20. The reagent of 20.IL-16 gene polymorphics site rs3926279 is preparing detection or auxiliary detection, examination or prediction primary Application in the product of biliar cholangitis, rs3926279 sequences as shown in the SEQ ID NO.4 in sequence table, wherein, monokaryon Thuja acid n is higher than allele A for the risk of carrier's primary biliary cholangitis of G.
21. The reagent of 21.IL-16 gene polymorphics site rs17875542 is preparing detection or auxiliary detection, examination or prediction primary Application in the product of biliar cholangitis, rs17875542 sequences as shown in the SEQ ID NO.4 in sequence table, wherein, it is single Nucleotides n is higher than allele G for the risk of carrier's primary biliary cholangitis of C.
22. The reagent of 22.IL-16 gene polymorphics site rs17875543 is preparing detection or auxiliary detection, examination or prediction primary Application in the product of biliar cholangitis, rs17875543 sequences as shown in the SEQ ID NO.4 in sequence table, wherein, it is single Nucleotides n is higher than allele C for the risk of carrier's primary biliary cholangitis of T.
23. The reagent of 23.IL-16 gene polymorphics site rs7166271 is preparing detection or auxiliary detection, examination or prediction primary Application in the product of biliar cholangitis, rs7166271 sequences as shown in the SEQ ID NO.4 in sequence table, wherein, monokaryon Thuja acid n is higher than allele C for the risk of carrier's primary biliary cholangitis of T.

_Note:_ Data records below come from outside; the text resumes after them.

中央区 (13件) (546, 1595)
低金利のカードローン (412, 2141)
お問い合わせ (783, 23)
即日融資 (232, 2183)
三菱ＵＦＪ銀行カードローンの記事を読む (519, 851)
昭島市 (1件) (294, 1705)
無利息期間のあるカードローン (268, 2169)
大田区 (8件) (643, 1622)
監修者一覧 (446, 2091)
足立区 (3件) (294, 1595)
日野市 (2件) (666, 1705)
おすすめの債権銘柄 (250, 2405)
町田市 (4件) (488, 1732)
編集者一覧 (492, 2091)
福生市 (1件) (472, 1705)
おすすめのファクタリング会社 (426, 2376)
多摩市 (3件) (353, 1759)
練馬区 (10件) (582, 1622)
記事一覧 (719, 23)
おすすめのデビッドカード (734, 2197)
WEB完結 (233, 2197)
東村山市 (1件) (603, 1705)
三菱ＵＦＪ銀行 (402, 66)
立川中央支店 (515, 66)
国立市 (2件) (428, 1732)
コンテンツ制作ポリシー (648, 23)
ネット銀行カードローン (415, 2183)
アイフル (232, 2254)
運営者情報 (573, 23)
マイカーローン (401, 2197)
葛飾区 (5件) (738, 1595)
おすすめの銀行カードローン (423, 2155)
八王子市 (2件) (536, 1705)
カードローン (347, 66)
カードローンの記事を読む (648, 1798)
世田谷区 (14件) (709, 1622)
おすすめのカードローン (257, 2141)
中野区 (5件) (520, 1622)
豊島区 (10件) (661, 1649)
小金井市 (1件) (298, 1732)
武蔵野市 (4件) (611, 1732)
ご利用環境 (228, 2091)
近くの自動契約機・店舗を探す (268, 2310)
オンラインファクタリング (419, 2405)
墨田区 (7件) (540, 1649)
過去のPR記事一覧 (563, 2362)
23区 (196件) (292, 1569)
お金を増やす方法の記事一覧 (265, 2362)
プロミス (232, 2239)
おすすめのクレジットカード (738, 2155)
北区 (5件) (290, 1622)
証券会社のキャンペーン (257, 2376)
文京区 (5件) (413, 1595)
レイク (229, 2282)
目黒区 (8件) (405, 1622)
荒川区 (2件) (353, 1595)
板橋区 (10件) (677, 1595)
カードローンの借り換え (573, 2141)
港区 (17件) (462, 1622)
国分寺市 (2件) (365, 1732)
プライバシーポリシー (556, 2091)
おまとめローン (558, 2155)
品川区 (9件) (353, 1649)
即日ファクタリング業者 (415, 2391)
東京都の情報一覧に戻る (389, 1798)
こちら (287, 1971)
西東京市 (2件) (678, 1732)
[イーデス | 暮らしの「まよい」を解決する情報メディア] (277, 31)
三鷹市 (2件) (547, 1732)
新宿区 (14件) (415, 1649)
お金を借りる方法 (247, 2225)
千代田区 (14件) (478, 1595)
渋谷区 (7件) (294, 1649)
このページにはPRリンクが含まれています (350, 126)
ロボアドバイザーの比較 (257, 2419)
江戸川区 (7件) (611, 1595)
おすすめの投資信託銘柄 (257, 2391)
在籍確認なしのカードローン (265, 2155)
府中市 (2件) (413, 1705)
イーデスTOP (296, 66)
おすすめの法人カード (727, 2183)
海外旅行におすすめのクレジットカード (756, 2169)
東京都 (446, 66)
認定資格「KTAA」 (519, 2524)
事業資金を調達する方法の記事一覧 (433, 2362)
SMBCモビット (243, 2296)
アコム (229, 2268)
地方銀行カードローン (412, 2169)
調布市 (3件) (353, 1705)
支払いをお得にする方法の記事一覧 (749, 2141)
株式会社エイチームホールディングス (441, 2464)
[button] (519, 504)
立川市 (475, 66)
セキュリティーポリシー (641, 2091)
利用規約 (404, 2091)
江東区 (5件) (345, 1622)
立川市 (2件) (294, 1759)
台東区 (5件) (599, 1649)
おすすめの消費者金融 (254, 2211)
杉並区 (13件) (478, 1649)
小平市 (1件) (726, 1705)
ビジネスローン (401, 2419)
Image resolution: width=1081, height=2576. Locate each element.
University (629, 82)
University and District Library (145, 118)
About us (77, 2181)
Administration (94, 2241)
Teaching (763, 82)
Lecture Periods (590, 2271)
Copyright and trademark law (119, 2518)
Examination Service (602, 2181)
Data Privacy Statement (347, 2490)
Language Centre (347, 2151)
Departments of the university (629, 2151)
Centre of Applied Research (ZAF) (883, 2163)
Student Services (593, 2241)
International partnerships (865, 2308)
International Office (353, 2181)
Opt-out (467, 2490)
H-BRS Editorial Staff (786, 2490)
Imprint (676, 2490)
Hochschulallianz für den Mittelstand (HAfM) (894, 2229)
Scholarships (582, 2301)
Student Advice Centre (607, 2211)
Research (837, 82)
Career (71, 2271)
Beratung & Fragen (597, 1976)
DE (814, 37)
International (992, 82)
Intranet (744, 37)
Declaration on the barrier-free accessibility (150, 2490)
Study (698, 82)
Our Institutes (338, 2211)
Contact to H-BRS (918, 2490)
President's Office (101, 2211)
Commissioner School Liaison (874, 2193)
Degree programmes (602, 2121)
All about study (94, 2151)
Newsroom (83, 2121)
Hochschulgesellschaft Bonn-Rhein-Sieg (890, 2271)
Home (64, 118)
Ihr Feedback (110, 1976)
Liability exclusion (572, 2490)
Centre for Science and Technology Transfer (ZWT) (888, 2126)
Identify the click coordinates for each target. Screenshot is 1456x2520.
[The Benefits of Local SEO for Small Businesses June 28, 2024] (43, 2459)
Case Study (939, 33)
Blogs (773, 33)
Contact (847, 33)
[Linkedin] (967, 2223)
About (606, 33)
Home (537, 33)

24. The reagent of 24.IL-16 gene polymorphics site rs11325 is preparing detection or auxiliary detection, examination or prediction primary courage Application in the product of juice cholangitis, rs11325 sequences as shown in the SEQ ID NO.7 in sequence table, wherein, mononucleotide N is higher than allele G for the risk of carrier's primary biliary cholangitis of T.
25. The reagent of 25.IL-16 gene polymorphics site rs4778640 is preparing detection or auxiliary detection, examination or prediction primary Application in the product of biliar cholangitis, rs4778640 sequences as shown in the SEQ ID NO.8 in sequence table, wherein, monokaryon Thuja acid n is higher than allele A for the risk of carrier's primary biliary cholangitis of G.
26. Applications of 26. IL-16 in PBC animal models are prepared.
27. Applications of 27. IL-16 in terms of PBC medicines are prepared.